Maus - 1 year ago 75
SQL Question

# Group List of tuples by the same tuple (timestamp) with pyhton itertools

I got the following un-normalized list of tuples as result from a SQL-query.

``````data = [(...) {u'timestamp': datetime.datetime(2016, 5, 25, 23, 55, 33), u'sensor': u'GP_PRES', u'value': u'96587'}, {u'timestamp': datetime.datetime(2016, 5, 25, 23, 56, 33), u'sensor': u'GP_NO2', u'value': u'0.221'}, {u'timestamp': datetime.datetime(2016, 5, 25, 23, 56, 33), u'sensor': u'GP_TC', u'value': u'14.600'}, {u'timestamp': datetime.datetime(2016, 5, 25, 23, 56, 33), u'sensor': u'GP_HUM', u'value': u'83.94'}, (...) ]
``````

These are Sensor-Data from several sensors but with the same timestamp.

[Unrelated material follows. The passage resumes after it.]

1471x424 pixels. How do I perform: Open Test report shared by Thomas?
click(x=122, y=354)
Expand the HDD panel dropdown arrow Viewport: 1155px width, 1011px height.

I would like to group all the sensor values with the same timestamp. So that I have a list of tuples for every equal timestamp.

``````grouped_data = [... {u'timestamp': datetime.datetime(2016, 5, 25, 23, 55, 33), [{u'sensor': u'GP_PRES', u'value': u'96587'}, { u'sensor': u'GP_NO2', u'value': u'0.221'}, {u'sensor': u'GP_TC', u'value': u'14.600'}, {u'sensor': u'GP_HUM', u'value': u'83.94'}]}, ... ]
``````

I understood that I can use the groupby()-function from the itertools. I do not understand what kind of Key function I need in order to group by the equal 'timestamp'.

``````data2 = sorted(data, key= operator.attrgetter('timestamp'))
for k, g in groupby(data2, keyfunc):
groups.append(list(g))
``````

In your code, `operator.attrgetter('timestamp')` raises the error `AttributeError: 'dict' object has no attribute 'timestamp'`.

Replace it with `key=lambda d:d['timestamp']`, as shown below.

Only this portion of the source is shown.